The trick is to properly compensate for the fact that Frequency Domain multiplication applies a convolution with the circular boundary conditions in the spatial domain.
You may use the following code:
gaussianKernelStd = 2;
gaussianKernelRadius = ceil(5 * gaussianKernelStd);
mI = im2double(imread('cameraman.tif'));
mI = mI(:, :, 1);
numRows = size(mI, 1);
numCols = size(mI, 2);
vX = [-gaussianKernelRadius:gaussianKernelRadius].';
vK = exp(-(vX .* vX) ./ (2 * gaussianKernelStd * gaussianKernelStd));
mK = vK * vK.';
mK = mK ./ sum(mK(:)); %<! The Gaussian Kernel
mIPad = padarray(mI, [gaussianKernelRadius, gaussianKernelRadius], "replicate", 'both'); %<! For the replicate array
mKC = CircularExtension2D(mK, size(mIPad, 1), size(mIPad, 2)); %<! Circular extension for the 2D Kernel
startIdx = gaussianKernelRadius + 1;
mIFiltered = ifft2(fft2(mIPad) .* fft2(mKC), 'symmetric');
mIFiltered = mIFiltered(startIdx:(startIdx + numRows - 1), startIdx:(startIdx + numCols - 1)); %<! Removing the padding
mIFilteredRef = imfilter(mI, mK, 'replicate', 'same', 'conv'); %<! Reference
max(abs(mIFilteredRef(:) - mIFiltered(:))) %<! Should be very very low
CircularExtension2D() is given In my StackExchange Signal Processing Q38542 GitHub Repository (Look at the
SignalProcessing\Q38542 folder). It was taken from my answer to Applying Image Filtering (Circular Convolution) in Frequency Domain.

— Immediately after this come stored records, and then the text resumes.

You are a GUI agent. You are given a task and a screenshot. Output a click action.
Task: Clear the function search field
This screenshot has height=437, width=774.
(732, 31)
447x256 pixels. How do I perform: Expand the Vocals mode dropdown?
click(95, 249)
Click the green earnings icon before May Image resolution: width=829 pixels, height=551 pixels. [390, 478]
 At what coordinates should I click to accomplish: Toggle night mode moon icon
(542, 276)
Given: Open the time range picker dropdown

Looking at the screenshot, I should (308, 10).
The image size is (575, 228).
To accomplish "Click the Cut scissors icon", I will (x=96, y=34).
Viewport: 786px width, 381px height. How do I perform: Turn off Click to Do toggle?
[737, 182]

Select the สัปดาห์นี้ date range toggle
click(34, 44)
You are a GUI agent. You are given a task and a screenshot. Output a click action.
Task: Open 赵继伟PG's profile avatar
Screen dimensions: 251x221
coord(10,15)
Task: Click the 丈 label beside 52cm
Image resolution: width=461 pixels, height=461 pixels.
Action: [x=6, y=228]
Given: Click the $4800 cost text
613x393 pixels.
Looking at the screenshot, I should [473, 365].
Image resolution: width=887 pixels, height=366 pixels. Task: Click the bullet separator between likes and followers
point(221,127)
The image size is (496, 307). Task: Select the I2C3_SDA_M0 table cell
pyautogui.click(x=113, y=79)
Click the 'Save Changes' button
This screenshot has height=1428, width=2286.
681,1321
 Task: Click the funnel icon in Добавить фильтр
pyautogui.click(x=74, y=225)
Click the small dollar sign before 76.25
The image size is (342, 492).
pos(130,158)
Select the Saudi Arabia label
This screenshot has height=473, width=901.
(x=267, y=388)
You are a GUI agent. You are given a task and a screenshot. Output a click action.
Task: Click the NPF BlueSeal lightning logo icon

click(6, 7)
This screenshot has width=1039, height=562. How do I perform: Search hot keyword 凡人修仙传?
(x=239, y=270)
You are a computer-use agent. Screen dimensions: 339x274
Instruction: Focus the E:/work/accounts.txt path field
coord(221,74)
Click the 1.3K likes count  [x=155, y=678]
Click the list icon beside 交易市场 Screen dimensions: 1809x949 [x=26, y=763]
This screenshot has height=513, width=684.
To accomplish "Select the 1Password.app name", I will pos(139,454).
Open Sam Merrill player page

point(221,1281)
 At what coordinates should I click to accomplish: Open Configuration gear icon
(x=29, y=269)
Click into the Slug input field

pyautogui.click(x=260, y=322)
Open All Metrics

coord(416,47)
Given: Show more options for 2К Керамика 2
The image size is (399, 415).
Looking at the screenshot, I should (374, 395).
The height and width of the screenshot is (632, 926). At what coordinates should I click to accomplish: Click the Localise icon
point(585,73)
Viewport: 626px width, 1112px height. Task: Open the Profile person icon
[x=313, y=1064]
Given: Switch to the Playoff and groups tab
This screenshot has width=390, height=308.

The steps the code implements are as following:
- Pad the image in order to have Replicate boundary condition convolution.
- Convert the spatial domain kernel into a form which matches the image in frequency domain. We assume top left of the image is
(0, 0) in spatial domain. So we need the
(0, 0) of the kernel to also be in the top left corner.
- Apply circular convolution using frequency domain.
As you can see, the result is prefect.
In my answer to How Much Zero Padding Do We Need to Perform Filtering in the Fourier Domain? I implemented a MATLAB Function,
ImageFilteringFrequencyDomain(), to apply Frequency Domain Convolution with the border conditions supported in
In your case, the kernel is
5x5 which is very small.
For small kernels and a single image it is better to apply the convolution in the spatial domain. It will be much faster.